Tuesday, June 26, 2018

It may be 'good', but is it 'best'?

This year of gardening, I've done some weird things. I've been pulling out the sunflowers, morning glories, and broccoli raab like weeds and leaving them to die. I know....sounds awful and drastic. And totally goes against my normal nature of cherishing and protecting every form of plant and bug life, even to the point where I can't throw out a house plant till it's good and dried up, with no hope of recovery. So, why this drastic action?  

Because the 'good' had taken the place of the 'best'. 



Morning glories, sunflowers, and broccoli raab are all wonderful plants! The picture above is from my garden last year. They are gorgeous! But they also self-seed very well, which means they like to come back.....everywhere!  The morning glories were planted three years ago, the sunflowers were planted by the birds or some unknown person, and the broccoli raab was added last year. Someday, I dream of having a fence line covered in morning glories, and a field of sunflowers.  They could grow to their full potential.....because they would be in their proper place. 

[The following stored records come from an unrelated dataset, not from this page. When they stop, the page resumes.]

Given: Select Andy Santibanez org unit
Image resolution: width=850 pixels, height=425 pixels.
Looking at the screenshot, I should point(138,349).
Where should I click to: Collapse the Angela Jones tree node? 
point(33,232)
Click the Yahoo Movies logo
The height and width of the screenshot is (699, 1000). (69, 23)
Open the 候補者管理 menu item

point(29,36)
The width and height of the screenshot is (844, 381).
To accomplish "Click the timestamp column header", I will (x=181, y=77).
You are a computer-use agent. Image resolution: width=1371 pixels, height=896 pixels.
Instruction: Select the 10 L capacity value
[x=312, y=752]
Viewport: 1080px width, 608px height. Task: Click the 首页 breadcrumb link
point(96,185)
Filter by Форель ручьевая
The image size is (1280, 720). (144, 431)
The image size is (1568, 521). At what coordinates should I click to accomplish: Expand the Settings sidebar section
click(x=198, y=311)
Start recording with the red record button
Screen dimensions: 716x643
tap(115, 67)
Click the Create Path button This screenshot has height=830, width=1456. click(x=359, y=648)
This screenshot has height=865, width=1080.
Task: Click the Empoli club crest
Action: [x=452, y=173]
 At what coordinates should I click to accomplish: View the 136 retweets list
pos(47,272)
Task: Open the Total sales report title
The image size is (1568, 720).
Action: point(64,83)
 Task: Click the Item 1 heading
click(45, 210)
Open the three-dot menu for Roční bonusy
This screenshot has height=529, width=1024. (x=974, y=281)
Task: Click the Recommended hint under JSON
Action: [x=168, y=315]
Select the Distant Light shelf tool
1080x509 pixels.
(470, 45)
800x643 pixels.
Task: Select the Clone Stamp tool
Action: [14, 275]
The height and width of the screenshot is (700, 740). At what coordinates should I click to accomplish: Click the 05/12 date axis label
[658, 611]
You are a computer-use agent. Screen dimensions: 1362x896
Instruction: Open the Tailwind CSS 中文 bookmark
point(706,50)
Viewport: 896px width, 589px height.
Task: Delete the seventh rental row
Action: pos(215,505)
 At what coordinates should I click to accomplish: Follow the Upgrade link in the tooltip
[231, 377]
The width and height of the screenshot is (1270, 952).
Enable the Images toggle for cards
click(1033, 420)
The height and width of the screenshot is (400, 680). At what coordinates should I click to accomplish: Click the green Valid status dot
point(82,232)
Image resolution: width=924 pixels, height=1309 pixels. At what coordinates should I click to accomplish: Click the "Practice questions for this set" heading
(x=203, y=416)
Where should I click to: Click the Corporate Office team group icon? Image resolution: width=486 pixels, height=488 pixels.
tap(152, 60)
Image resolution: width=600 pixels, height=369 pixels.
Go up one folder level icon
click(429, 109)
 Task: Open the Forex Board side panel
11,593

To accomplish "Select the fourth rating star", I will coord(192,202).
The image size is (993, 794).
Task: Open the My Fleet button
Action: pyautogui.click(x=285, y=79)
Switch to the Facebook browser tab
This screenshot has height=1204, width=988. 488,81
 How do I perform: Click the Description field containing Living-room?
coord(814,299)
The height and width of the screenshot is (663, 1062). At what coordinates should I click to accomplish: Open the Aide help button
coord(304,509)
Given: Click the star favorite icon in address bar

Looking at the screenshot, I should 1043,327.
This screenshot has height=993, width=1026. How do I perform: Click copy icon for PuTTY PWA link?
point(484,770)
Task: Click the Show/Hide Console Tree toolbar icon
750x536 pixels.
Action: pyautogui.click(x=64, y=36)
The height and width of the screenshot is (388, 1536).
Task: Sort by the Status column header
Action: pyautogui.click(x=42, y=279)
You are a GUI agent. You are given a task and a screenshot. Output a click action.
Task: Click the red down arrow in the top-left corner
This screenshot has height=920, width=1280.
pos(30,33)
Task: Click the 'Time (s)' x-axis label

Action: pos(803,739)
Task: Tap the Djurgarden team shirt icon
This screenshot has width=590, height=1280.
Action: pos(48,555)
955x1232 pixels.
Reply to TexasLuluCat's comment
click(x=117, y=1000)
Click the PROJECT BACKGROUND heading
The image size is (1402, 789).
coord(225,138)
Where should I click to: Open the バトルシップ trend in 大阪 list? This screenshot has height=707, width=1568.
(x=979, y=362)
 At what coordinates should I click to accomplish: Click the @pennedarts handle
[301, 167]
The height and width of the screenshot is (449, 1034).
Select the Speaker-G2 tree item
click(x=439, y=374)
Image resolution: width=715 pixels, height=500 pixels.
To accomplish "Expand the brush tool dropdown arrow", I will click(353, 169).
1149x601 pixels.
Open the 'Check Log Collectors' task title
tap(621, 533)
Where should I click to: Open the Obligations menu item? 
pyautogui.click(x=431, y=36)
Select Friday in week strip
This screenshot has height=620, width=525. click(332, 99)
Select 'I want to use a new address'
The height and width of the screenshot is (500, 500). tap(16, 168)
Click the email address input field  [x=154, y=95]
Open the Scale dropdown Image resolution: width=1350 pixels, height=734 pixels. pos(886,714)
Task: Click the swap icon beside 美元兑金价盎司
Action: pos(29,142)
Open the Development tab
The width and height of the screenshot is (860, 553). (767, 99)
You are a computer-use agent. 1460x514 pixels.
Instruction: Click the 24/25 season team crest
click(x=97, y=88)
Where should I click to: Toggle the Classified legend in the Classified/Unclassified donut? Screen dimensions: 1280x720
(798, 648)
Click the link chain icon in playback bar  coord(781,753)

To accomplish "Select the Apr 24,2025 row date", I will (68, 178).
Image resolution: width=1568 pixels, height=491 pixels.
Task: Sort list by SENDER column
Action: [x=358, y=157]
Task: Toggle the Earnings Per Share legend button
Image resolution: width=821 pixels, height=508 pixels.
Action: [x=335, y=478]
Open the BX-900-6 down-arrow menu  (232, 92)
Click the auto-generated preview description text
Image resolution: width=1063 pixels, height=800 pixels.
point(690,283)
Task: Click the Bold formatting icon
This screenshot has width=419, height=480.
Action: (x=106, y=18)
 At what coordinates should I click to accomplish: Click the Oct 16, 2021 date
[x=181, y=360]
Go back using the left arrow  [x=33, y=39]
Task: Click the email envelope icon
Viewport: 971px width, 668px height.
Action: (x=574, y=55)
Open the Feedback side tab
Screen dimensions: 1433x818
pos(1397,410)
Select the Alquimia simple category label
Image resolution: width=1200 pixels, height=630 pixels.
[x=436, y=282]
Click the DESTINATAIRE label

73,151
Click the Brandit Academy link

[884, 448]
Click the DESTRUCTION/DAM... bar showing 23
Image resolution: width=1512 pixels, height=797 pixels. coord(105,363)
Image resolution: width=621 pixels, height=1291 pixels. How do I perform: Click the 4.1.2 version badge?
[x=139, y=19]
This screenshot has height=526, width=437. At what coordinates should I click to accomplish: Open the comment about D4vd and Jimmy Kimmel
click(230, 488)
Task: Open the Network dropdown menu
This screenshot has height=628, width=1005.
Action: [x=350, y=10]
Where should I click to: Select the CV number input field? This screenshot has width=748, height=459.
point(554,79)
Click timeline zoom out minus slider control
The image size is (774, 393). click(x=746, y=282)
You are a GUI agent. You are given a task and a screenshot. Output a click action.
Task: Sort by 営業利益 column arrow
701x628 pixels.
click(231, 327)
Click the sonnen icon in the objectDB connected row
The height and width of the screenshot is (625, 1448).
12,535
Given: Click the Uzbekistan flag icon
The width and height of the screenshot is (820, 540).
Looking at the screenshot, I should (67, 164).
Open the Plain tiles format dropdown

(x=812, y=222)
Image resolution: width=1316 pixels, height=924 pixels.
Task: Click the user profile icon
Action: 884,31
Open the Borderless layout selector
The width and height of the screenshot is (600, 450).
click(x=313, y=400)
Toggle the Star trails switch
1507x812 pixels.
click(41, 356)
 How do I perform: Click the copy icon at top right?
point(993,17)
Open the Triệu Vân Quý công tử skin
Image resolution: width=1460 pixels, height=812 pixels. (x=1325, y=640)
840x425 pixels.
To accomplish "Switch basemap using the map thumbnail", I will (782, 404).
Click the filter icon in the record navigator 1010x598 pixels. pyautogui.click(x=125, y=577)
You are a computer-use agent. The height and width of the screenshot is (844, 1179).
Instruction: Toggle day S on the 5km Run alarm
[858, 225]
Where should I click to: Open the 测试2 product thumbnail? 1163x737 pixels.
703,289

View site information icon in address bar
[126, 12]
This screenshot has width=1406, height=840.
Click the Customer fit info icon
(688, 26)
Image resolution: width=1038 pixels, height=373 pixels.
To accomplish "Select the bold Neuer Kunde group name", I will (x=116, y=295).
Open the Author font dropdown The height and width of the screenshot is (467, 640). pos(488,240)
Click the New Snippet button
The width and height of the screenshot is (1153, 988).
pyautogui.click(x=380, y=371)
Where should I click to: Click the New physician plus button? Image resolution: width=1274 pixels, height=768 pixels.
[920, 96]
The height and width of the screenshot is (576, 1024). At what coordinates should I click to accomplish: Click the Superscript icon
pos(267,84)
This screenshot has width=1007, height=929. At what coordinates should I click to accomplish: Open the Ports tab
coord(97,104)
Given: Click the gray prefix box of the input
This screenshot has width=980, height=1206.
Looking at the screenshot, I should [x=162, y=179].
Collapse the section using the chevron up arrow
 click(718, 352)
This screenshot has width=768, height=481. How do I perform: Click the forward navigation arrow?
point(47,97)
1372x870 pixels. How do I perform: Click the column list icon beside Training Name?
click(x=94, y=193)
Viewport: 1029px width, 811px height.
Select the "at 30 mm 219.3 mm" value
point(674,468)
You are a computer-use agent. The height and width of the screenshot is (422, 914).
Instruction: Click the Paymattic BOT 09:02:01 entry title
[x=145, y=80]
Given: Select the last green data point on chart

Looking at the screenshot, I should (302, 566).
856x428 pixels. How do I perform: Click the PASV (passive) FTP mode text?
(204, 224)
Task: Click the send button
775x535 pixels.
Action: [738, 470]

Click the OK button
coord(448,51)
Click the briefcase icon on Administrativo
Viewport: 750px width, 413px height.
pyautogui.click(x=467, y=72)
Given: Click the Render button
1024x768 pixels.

Proper place.....I started thinking about that as I was pulling up all the little seedlings this year. A sunflower in it's proper place is a thing of beauty, gathering all the butterflies and honeybees to itself. But those same sunflowers also have the power to choke out cucumbers, green beans, summer squash and the things that are 'best'. They also are not a good choice for when I'm nine months pregnant trying to clean out my garden, and I have to pull out those stalks by hand.  So they may be 'good', but they are not the 'best' for me. 


How many other things in my life are 'good', but not 'best'?  I thought about that this morning as my scattered brain was in the middle of trying to get soapy water to wash the floor, the littles were hungry and required food, I found a bag of potatoes going bad that needed me to cut them up, and my flower vase was asking for more water. Truely, for a moment, I tried to do all of them at once. (clearly that didn't work)  They were all 'good'. But then I had to step back and decide what was most important for me to finish...what was 'best'.  Feeding the children obviously took first place, then cleaning the floor since that was the job I had first initiated before everything else called my attention. 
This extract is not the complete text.